Now, O Israel, what does the LORD your God ask of you but to fear the LORD your God, to walk in all his ways, to love him, to serve the LORD your God with all your heart and with all your soul, and to observe the LORD’s commands and decrees that I am giving you today for your own good [*Deuteronomy 10:12,13*]?
Love the LORD your God and keep his requirements, his decrees, his laws and his commands always [*Deuteronomy 11:1*].
Our first parents demonstrated that they had replaced love for the Creator with self-love through disobedience to the express command of Him who gave them life.
Immediately they felt their guilt because they were guilty before God.
They were disobedient and they had displaced love for God with love for self.
Their guilt is evident in their actions.
They attempted to cover over their nakedness, hoping God wouldn’t notice, and they attempted to hide from God.  Trying to cover over the evidence of our sin and trying to hide from God are to this day evidence of our guilt before God.
To this day we each experience a sense of guilt before God.
We are frustrated since we know we are created in the image of God.
We are to be more than we are and we are powerless to become what we should.
The guilt is always present with us.
An excellent example of the guilt we feel is found in the *38th Psalm*.
David writes:
 
O LORD, do not rebuke me in your anger
or discipline me in your wrath.
For your arrows have pierced me,
and your hand has come down upon me.
Because of your wrath there is no health in my body;
my bones have no soundness because of my sin.

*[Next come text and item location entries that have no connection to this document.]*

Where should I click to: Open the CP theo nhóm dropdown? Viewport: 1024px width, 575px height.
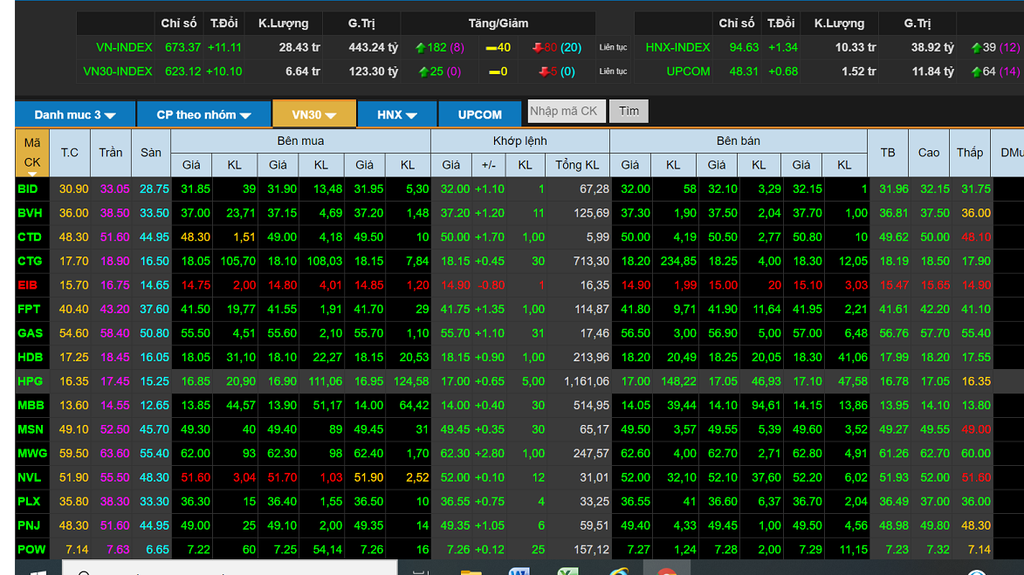point(204,114)
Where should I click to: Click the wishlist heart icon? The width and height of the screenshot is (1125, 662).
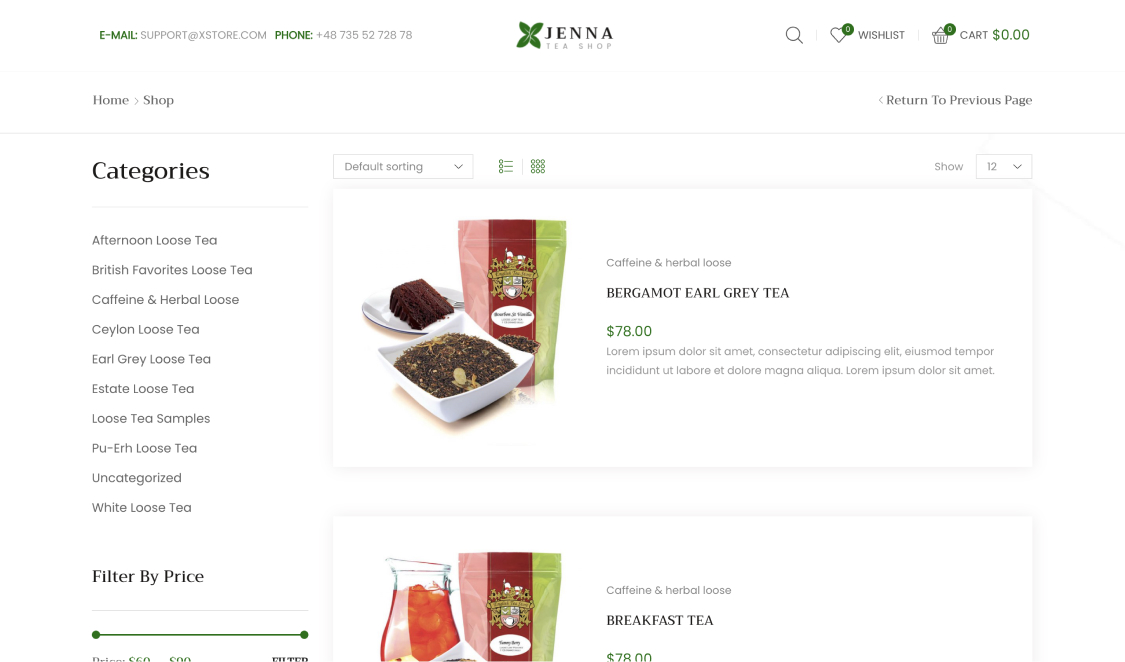click(837, 35)
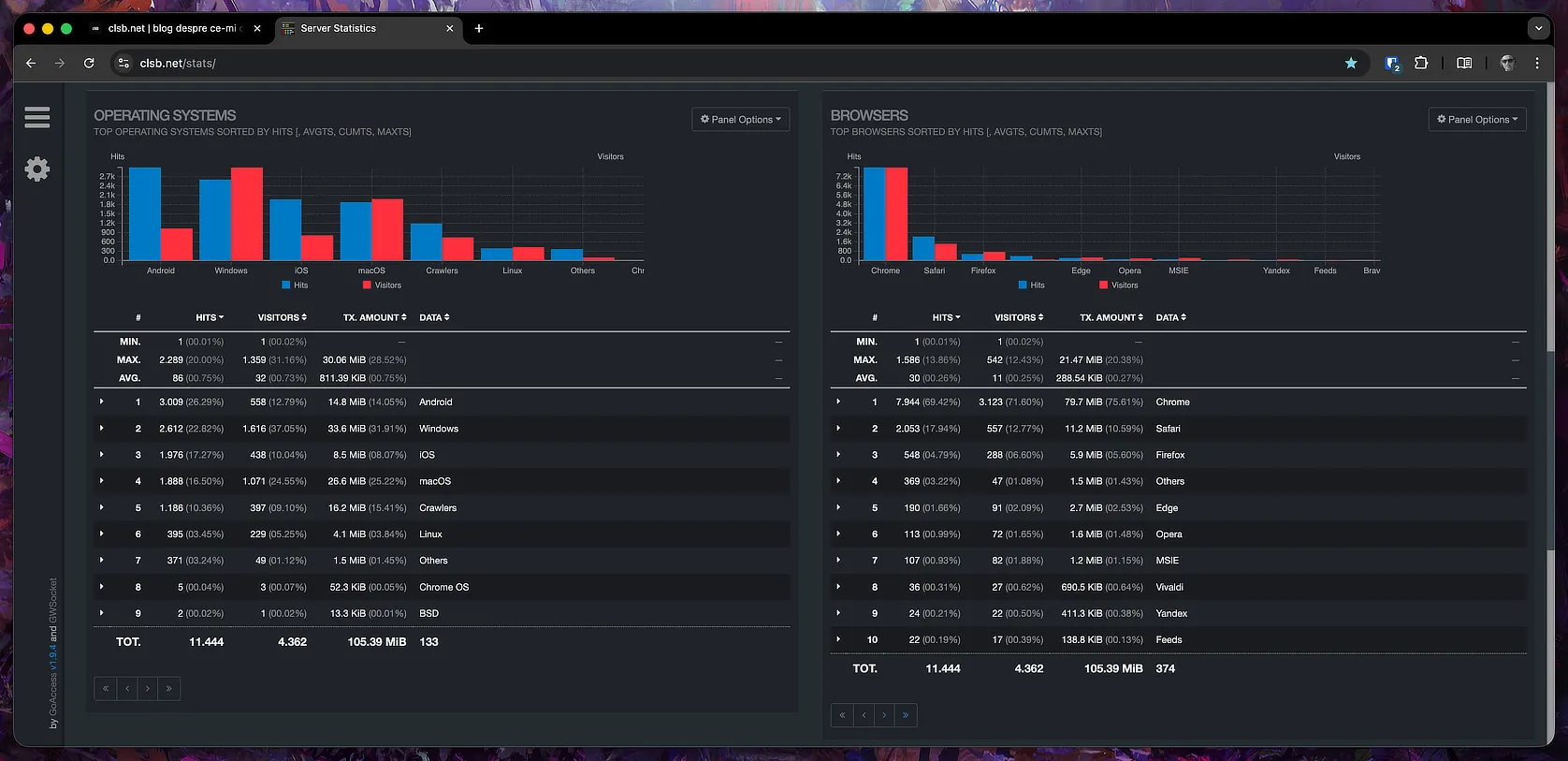This screenshot has height=761, width=1568.
Task: Open the reading mode side panel icon
Action: coord(1464,64)
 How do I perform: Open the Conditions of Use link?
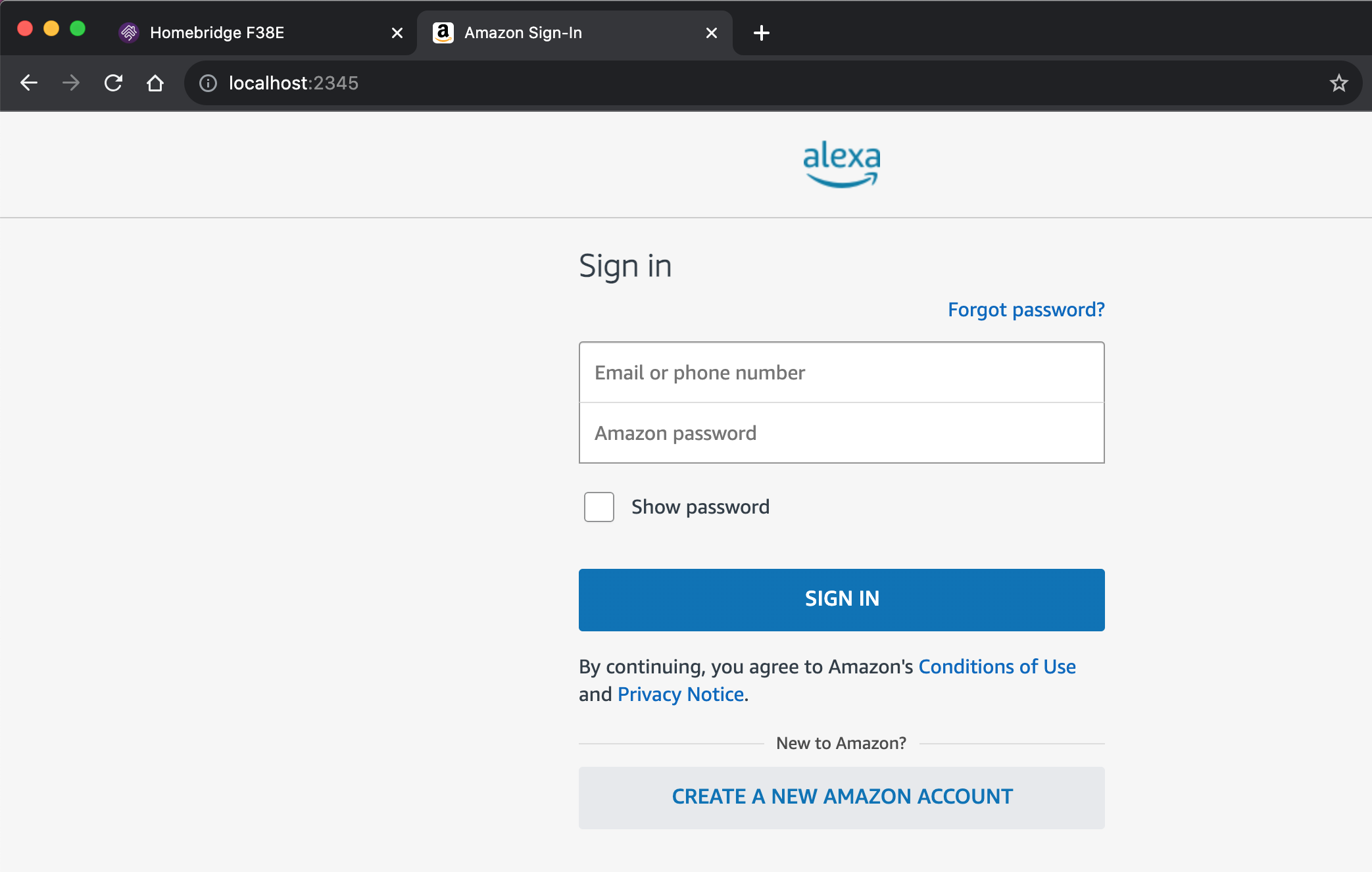pos(996,667)
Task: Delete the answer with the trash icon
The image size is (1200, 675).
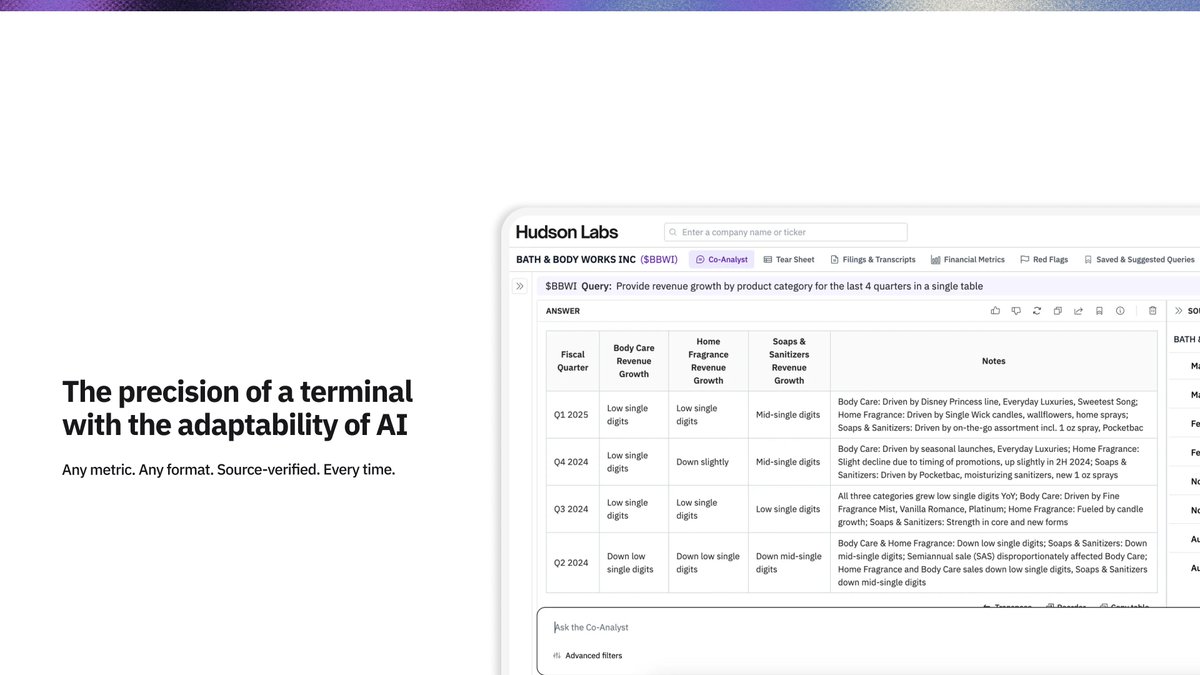Action: coord(1152,311)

My guilt has overwhelmed me
like a burden too heavy to bear.
[*Psalm 38:1-4*]
 
A similar sentiment is expressed in *Psalm 69:5*.
You know my folly, O God;
my guilt is not hidden from you.
Worse still, when we are confronted by the presence of God we attempt to excuse our lack of righteousness through accusing others.
Adam blamed God for his failure.
The essence of Adam’s response to God’s query is, “Had you not placed that woman here I would not have sinned.”
Eve blamed the serpent.
How could she help herself?
After all, she was just a woman and the serpent was an expert in deceit.
To this day we think we can excuse our sin through accusing another … even God.
Nationally syndicated columnist Christie Blatchford had an insightful column in yesterday’s edition of the National Post.[1]
The article questions the commonly held view that girls are made of sugar and spice and everything nice, whereas boys are made of snips and snails and puppy dog tails.
Ms.
Blatchford’s position, a position readily supported by the Word of God, is that women are notorious liars … just as are men.
Karla Homolka is as capable of murder as is Paul Bernardo.
Both men and women are sinners before God and both alike, when confronted by their sinful nature, make excuses for their actions.
Though we may excuse ourselves, God weighs our motives just as Solomon states.
All a man’s ways seem innocent to him,
but motives are weighed by the LORD.
[*Proverbs 16:2*]
Perhaps we don’t think of ourselves as awful sinners, but that is because we don’t think often of the perfect standard by which God judges an individual.
God sets a standard of perfection.
He says, Be holy because I am holy [*1 Peter 1:16*].
Holiness has but one standard—perfection.
Against this standard no one can stand.
Isaiah has accurately described us when he says,
 
We all, like sheep, have gone astray,
each of us has turned to his own way.
[*Isaiah 53:6*]
 
Knowing we were created to enjoy fellowship with God, knowing we are created in the image of God, knowing we are only a little lower than God—we are frustrated to know we cannot achieve the position we were created to fill.
The nearer we draw to God in our own efforts the more we are condemned.
This is the observation which James notes in *James 2:10*.
Whoever keeps the whole law and yet stumbles at just one point is guilty of breaking all of it.
We are deluded if we imagine that we can somehow please God through our own efforts, or even think that we may somehow keep the Law which God gave through Moses.
There are over three hundred fifty prohibitions and two hundred fifty positive commands which are recorded in the Law.
I am confident that no one of us is capable of reciting those six hundred thirteen laws to say nothing of obeying them perfectly.